There are alot of things to consider. First here are some tool links as there are tons.
Various automation companies:
Some brief info on Approaching Automation:
Ok, now that you are thoroughly overwhelmed with data here is the most important things to keep in mind. What is the best value for testing. By "value" I don't mean cost, but importance. If you already have a large code base there should be a few critical components to start out.
- Where is the biggest risk if not tested?
- What has the biggest client impact if broken?
- What code is utilized the most (i.e. if this breaks there will be lots of places that break instead of just one)?
- What is not covered currently by any other verification method?
- What is repetitive and easiest to script and rerun?
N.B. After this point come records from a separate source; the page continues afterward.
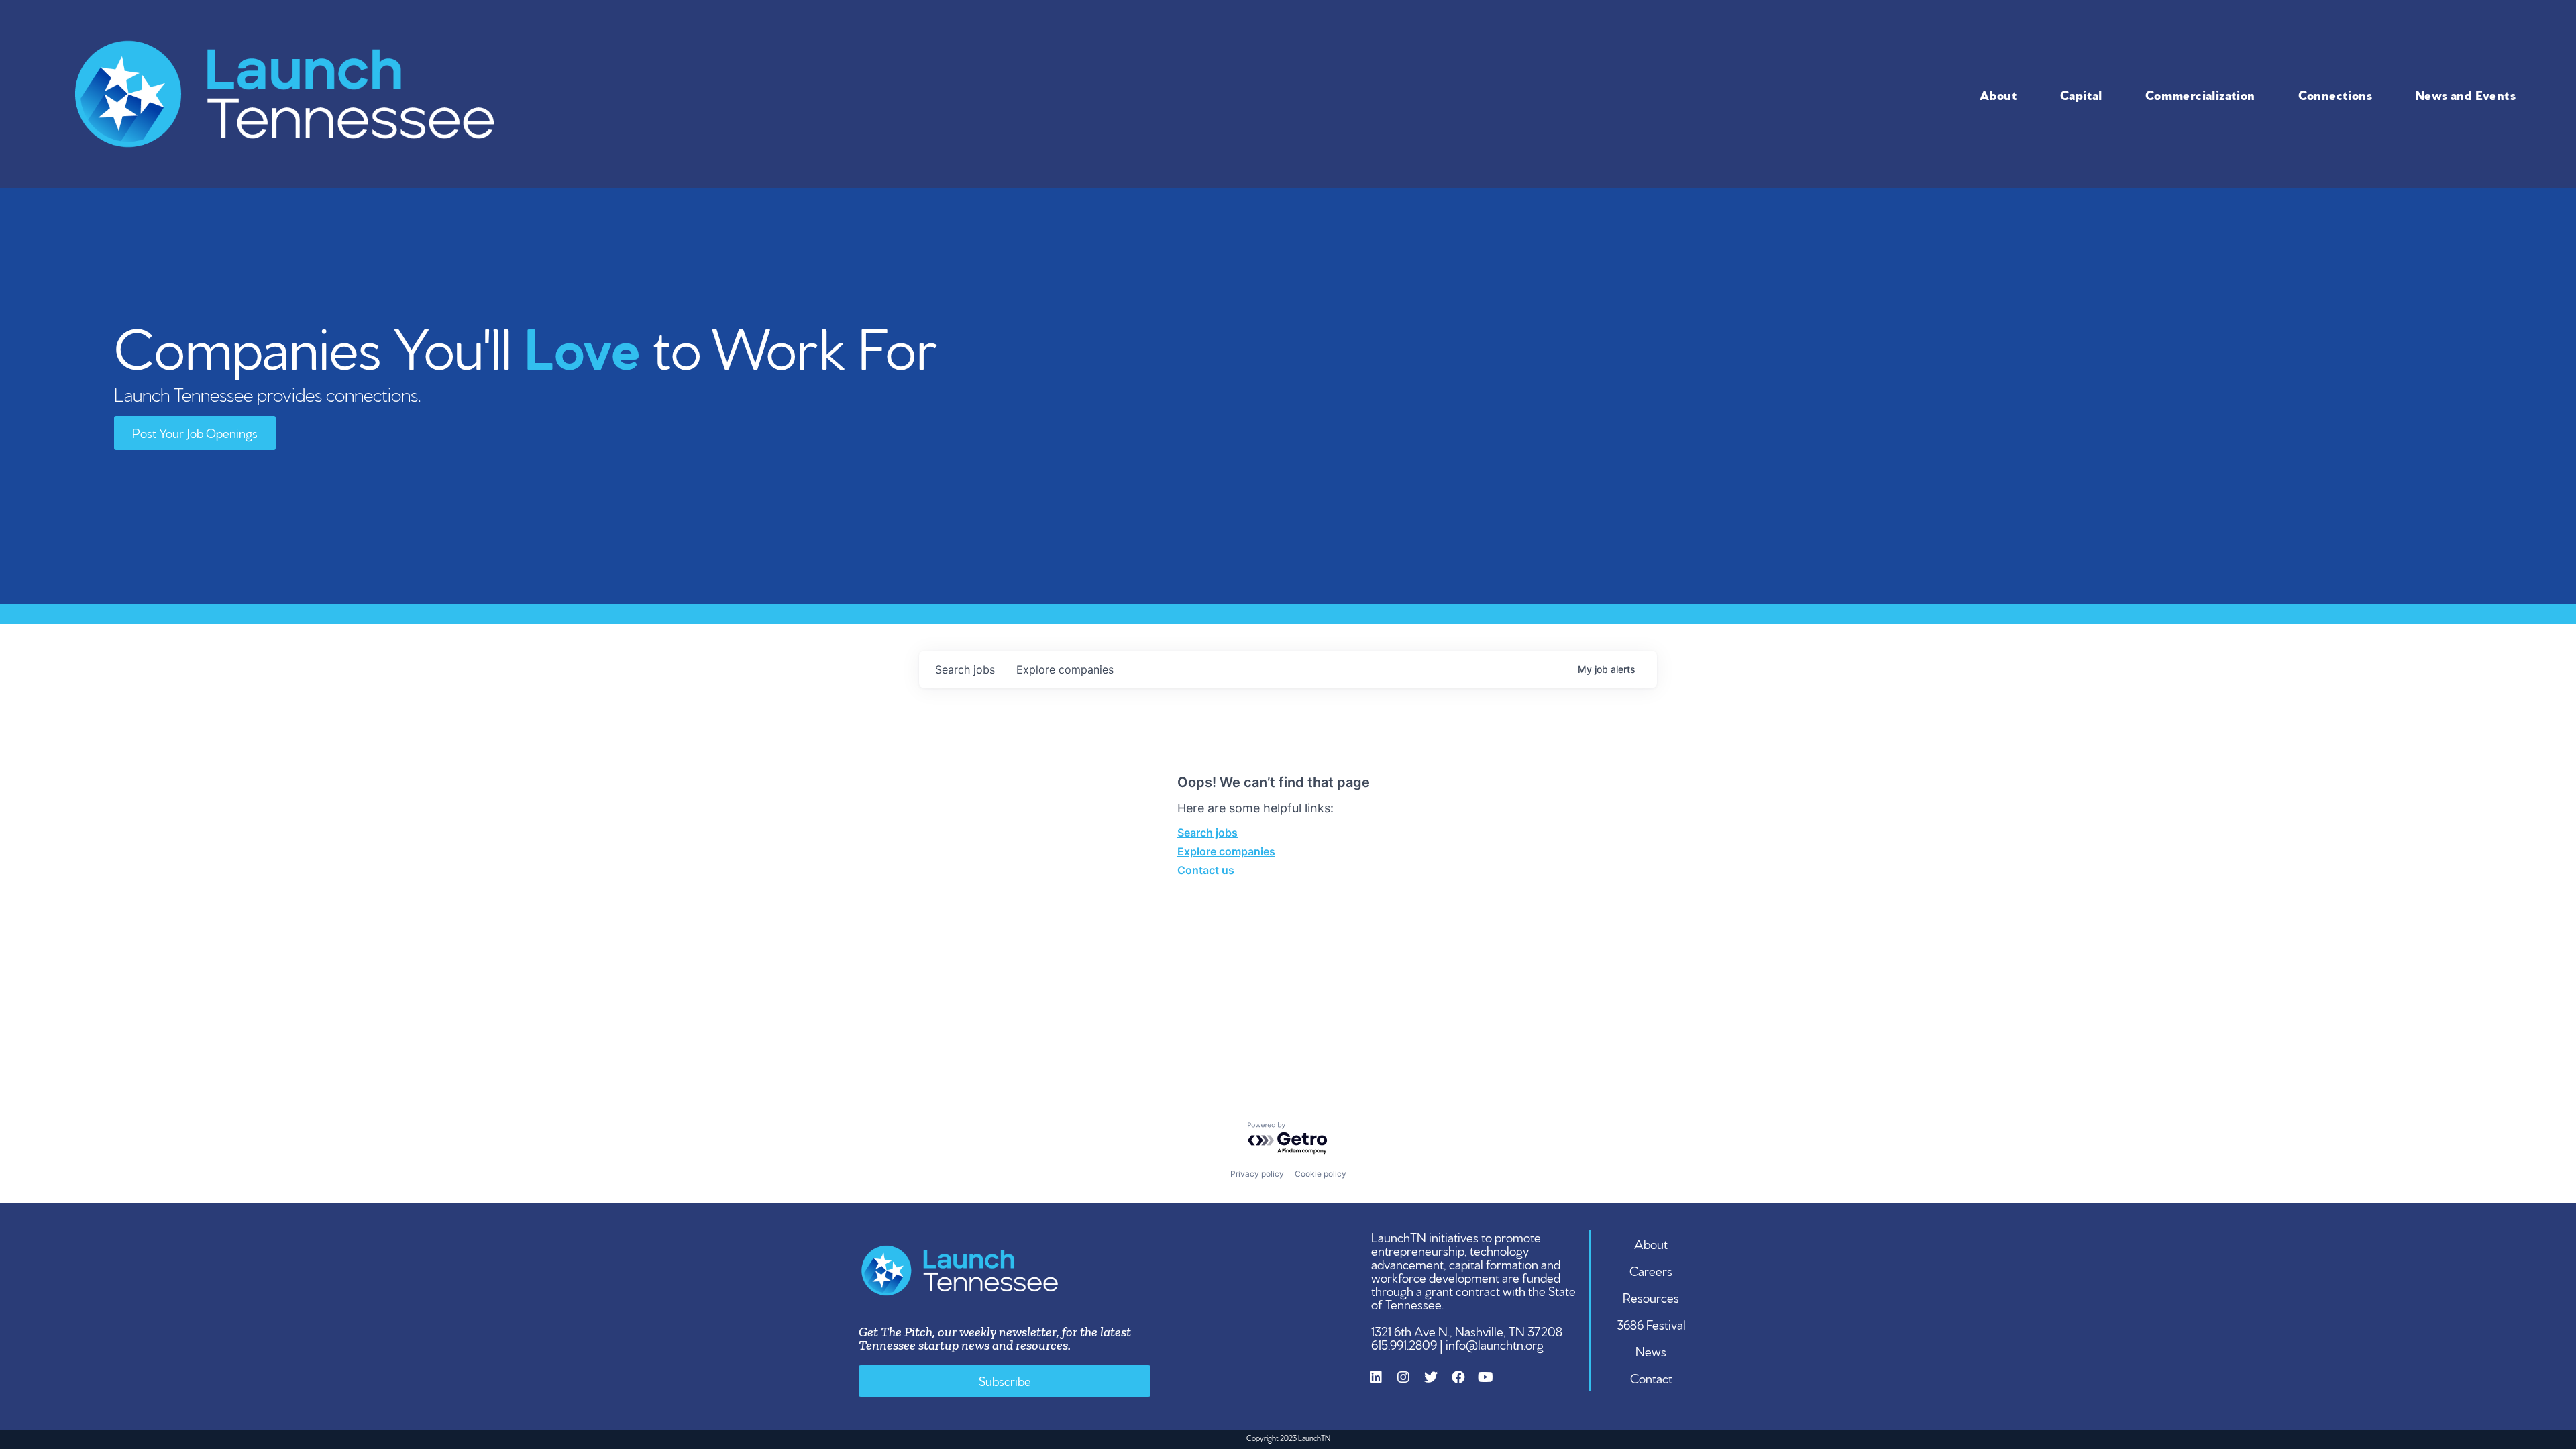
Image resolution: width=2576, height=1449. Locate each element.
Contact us (1205, 870)
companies (1065, 669)
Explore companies (1226, 851)
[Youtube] (1492, 1384)
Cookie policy (1320, 1174)
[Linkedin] (1382, 1384)
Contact (1651, 1377)
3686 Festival (1651, 1324)
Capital (2081, 94)
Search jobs (1207, 832)
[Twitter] (1437, 1384)
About (1998, 94)
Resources (1651, 1297)
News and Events (2465, 94)
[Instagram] (1410, 1384)
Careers (1650, 1270)
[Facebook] (1465, 1384)
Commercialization (2200, 94)
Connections (2335, 94)
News (1650, 1350)
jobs (965, 669)
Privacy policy (1257, 1174)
Some of these are manual testing questions and some are automation questions, but your goal isn't "what do I automate" it's "how do I ensure the best quality". Once you can determine that in detail it's time to separate what to automate vs. what to manually test vs. what to take a risk on. Based on what you have said in your description it seems you have a group of developers, if you don't have QA folks I recommend getting one. There is a reason it's a separate job and it is because it's a different way of thinking and approaching things. If developers were able to do all the QA there wouldn't be a need for the job itself. It's important to have someone with the right way of thinking and perspective to bring that into the team dynamics. Maybe you already have this person in which case great (maybe that is you...).
Once you have a solid team the answers to the questions will become evident. Risk could be customer impacting, but it could also be something like divergent code bases that are no longer maintainable vs. a centralized approach. It could also be inline styles vs. css or copied code instead of reused code.
This should be your client perspective. If it seems really bad but noone cares, don't put it here as it could offset the whole project. The ultimate goal should be customer satisfaction even if there are some things that are "need to do later".
This will likely overlap 1&2 but the goal is anything that overlaps more than 1 of these is more critical by nature than something that doesn't. Dead code for instance might just be in here, but it might also confuse and make the footprint confusing which causes more breakages. It's important, but not as important as copied functions that are actively utilized but not maintained, centralized coding becomes a 2 part making it more important even though both are along the lines of confusion and duplication.
This will start out huge and hopefully grow smaller over time. The starting point on whittling down this will relate to the other categories. If something seems critical to 3 places than naturally start there first and work towards the lesser impacted areas.
Sometimes the quickest way to improve quality is getting the most coverage first. Even if it's less critical if it covers 25% of the application in 1 swipe it might be worth automating it first.
I recommend doing a weighted point system based on categories to get a proper analysis on the overall scope of the application. After that it's deciding which tools and where to utilize them. This should be part of the SDLC though and not treated as an after thought. If you are going to do this right, you need to change the process going forward to include QA as part of the process prior to release.